--- Problem ---
Below is a listing; repeat exactly the lines from the one containing "Kenneth Stepp (430, 347)" to the one containing "MH Themes (277, 2560)", both included.

--- Record set ---
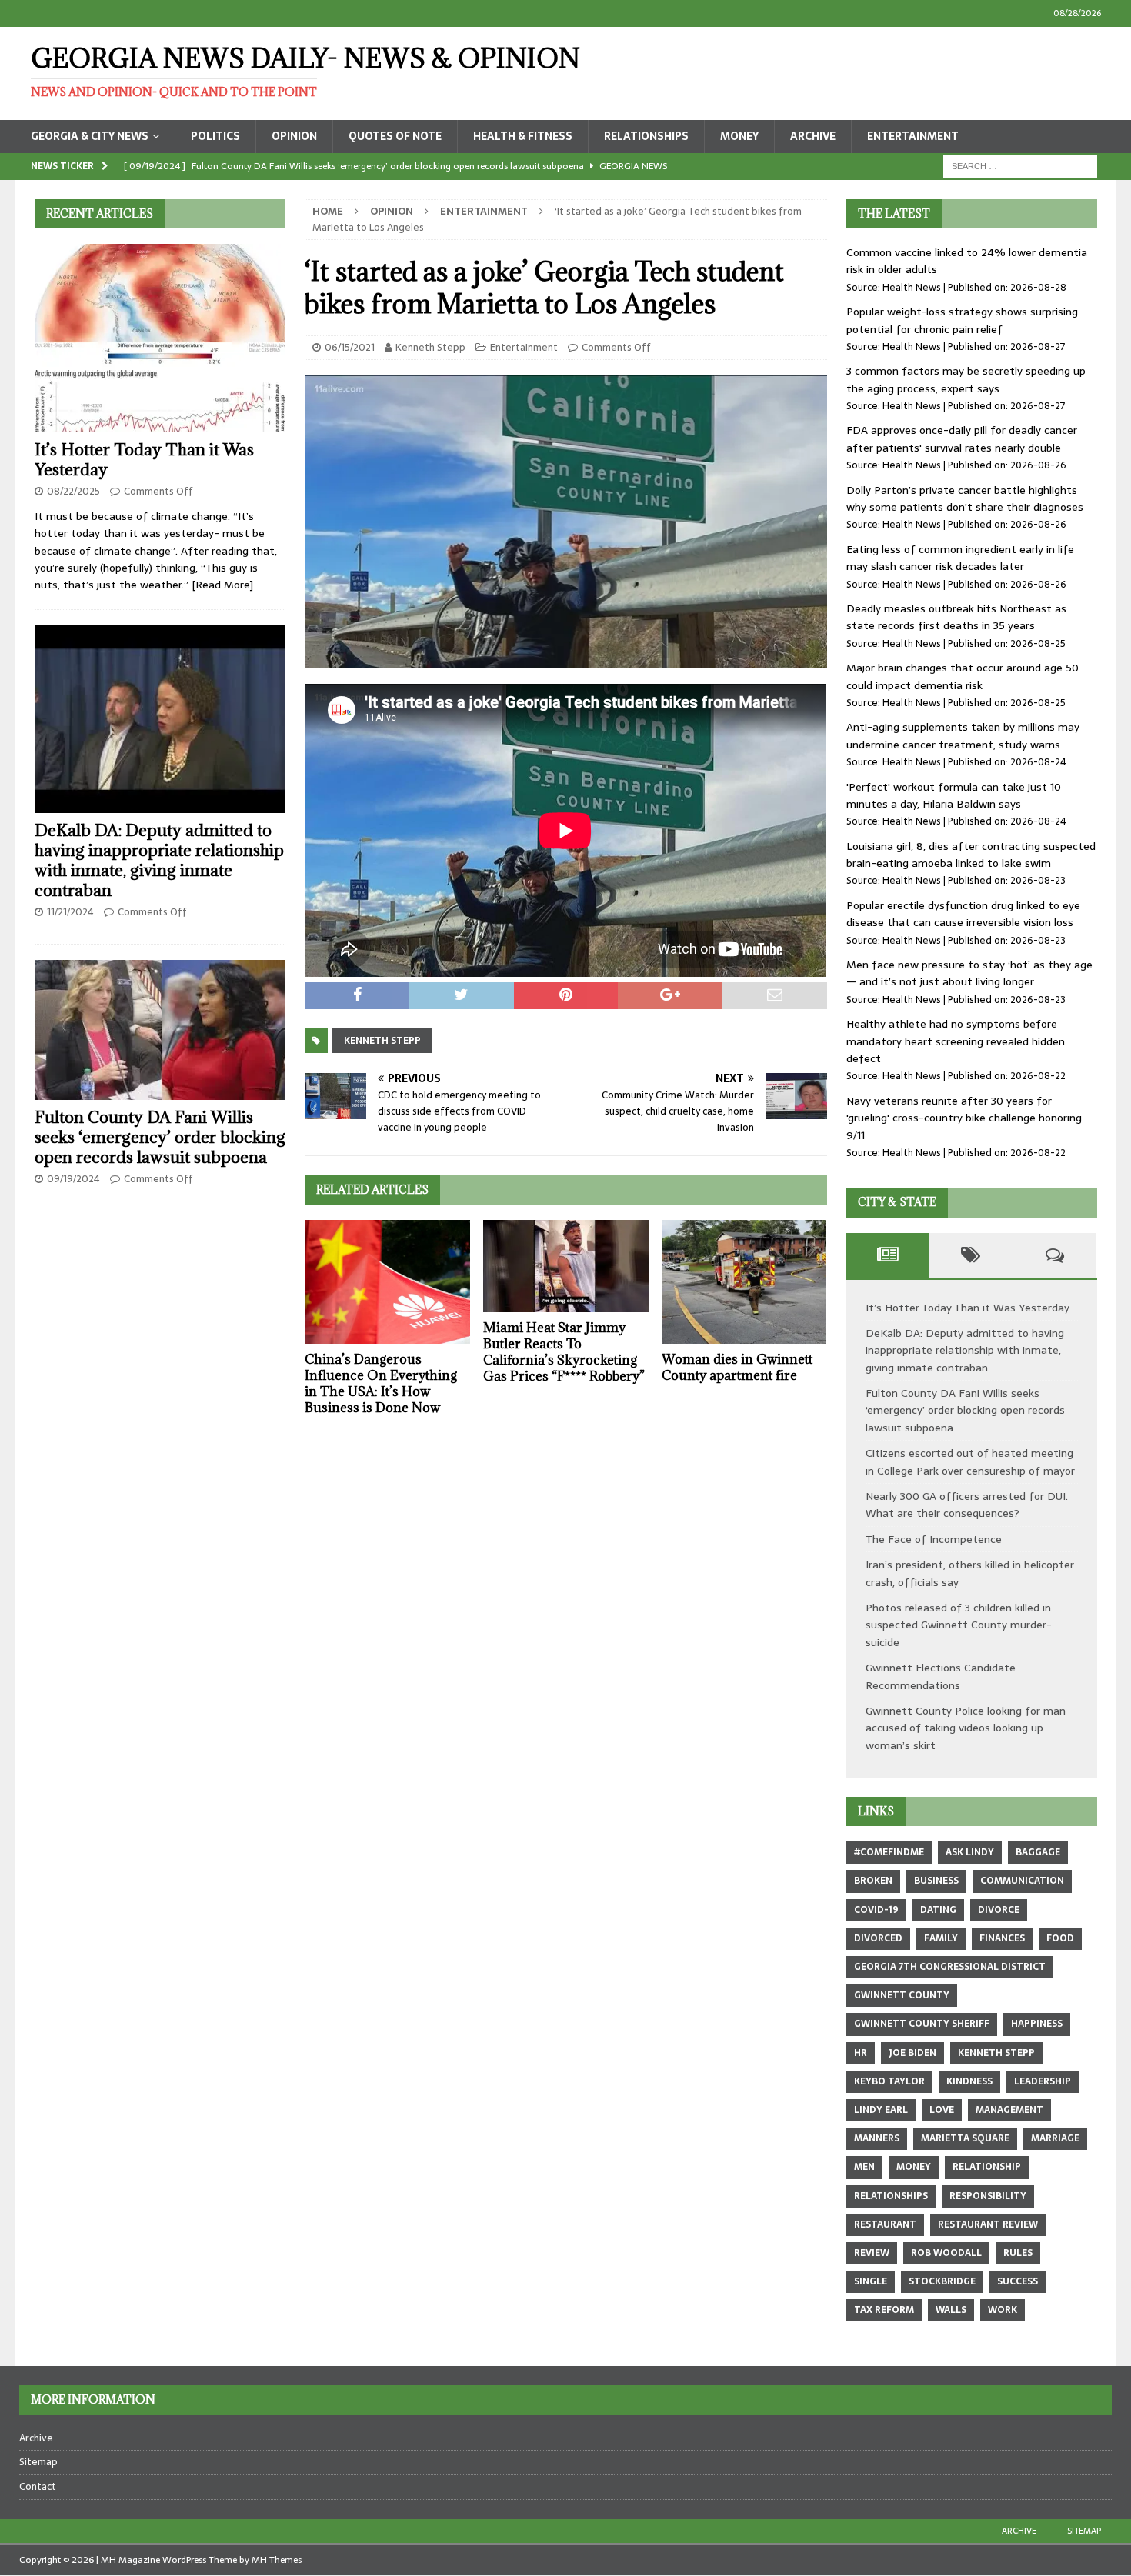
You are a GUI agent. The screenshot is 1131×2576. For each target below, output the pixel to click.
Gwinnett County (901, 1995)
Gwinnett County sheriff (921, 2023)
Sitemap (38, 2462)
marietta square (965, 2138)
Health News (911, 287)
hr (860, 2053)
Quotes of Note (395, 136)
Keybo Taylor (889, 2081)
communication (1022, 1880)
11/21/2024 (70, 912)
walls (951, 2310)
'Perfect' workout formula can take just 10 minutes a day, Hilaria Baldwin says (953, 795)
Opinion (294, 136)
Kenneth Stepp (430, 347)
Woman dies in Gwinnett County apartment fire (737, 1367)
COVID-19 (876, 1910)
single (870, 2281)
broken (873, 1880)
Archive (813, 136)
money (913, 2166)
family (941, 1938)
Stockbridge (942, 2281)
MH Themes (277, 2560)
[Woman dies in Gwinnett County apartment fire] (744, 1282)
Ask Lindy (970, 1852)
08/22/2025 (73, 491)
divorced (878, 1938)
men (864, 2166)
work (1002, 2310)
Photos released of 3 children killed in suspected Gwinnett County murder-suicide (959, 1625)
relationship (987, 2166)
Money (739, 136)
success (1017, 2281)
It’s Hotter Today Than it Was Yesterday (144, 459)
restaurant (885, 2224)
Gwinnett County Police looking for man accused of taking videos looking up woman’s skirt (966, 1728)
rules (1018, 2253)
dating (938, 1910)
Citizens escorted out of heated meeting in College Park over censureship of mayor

...

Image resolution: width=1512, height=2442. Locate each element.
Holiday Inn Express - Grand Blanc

---

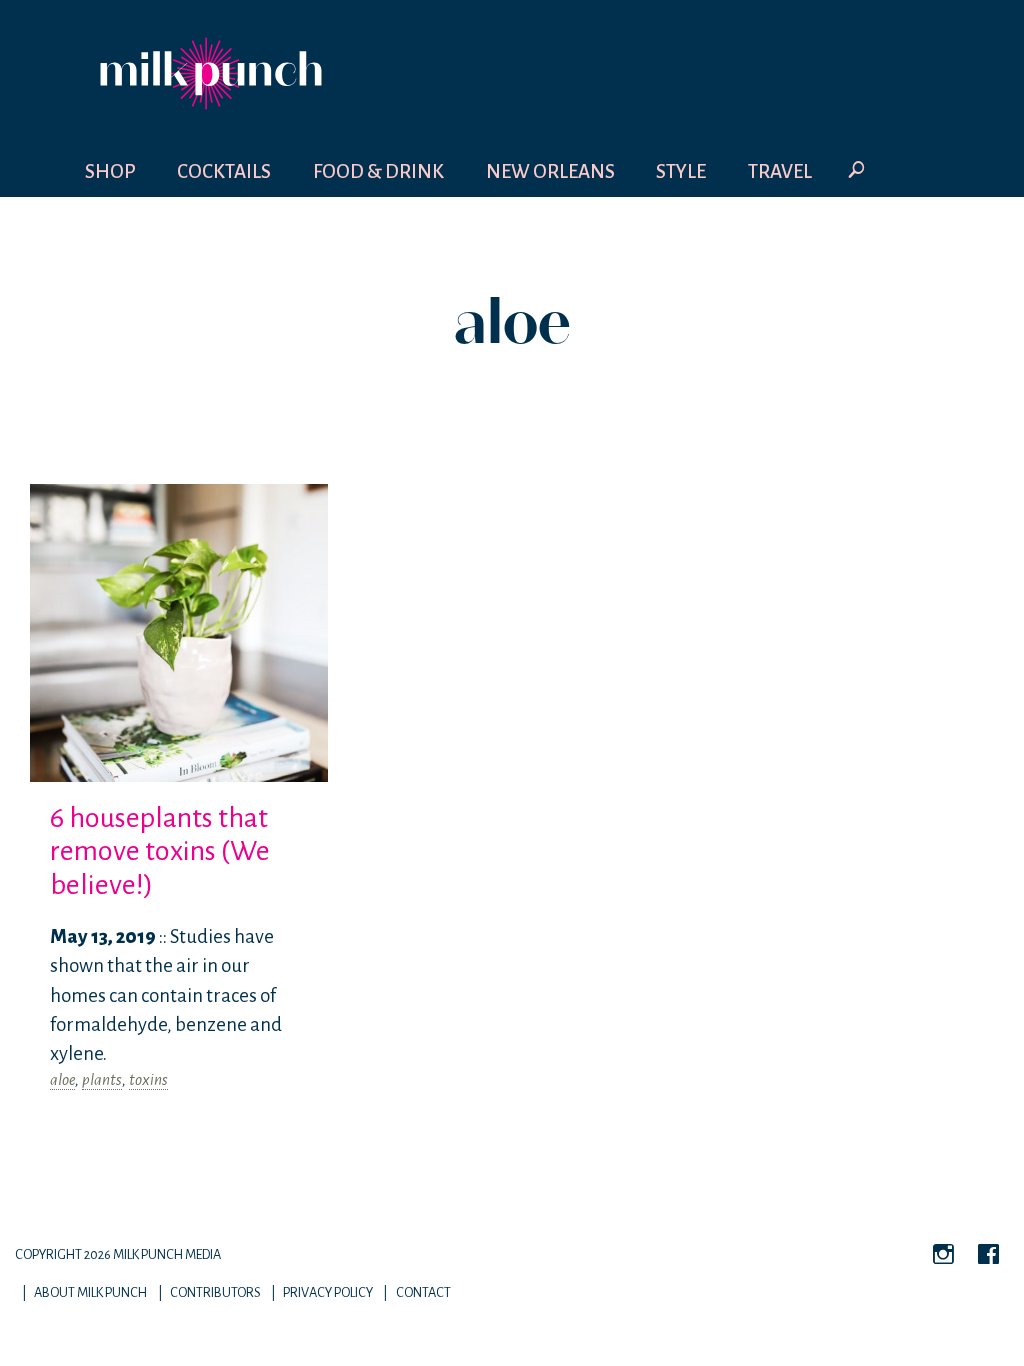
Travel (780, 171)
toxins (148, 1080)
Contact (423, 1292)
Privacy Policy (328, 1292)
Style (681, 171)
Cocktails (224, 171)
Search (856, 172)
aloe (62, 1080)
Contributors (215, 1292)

--- Solution for this task ---
Kenneth Stepp (430, 347)
Woman dies in Gwinnett County apartment fire (737, 1367)
COVID-19 (876, 1910)
single (870, 2281)
broken (873, 1880)
Archive (813, 136)
money (913, 2166)
family (941, 1938)
Stockbridge (942, 2281)
MH Themes (277, 2560)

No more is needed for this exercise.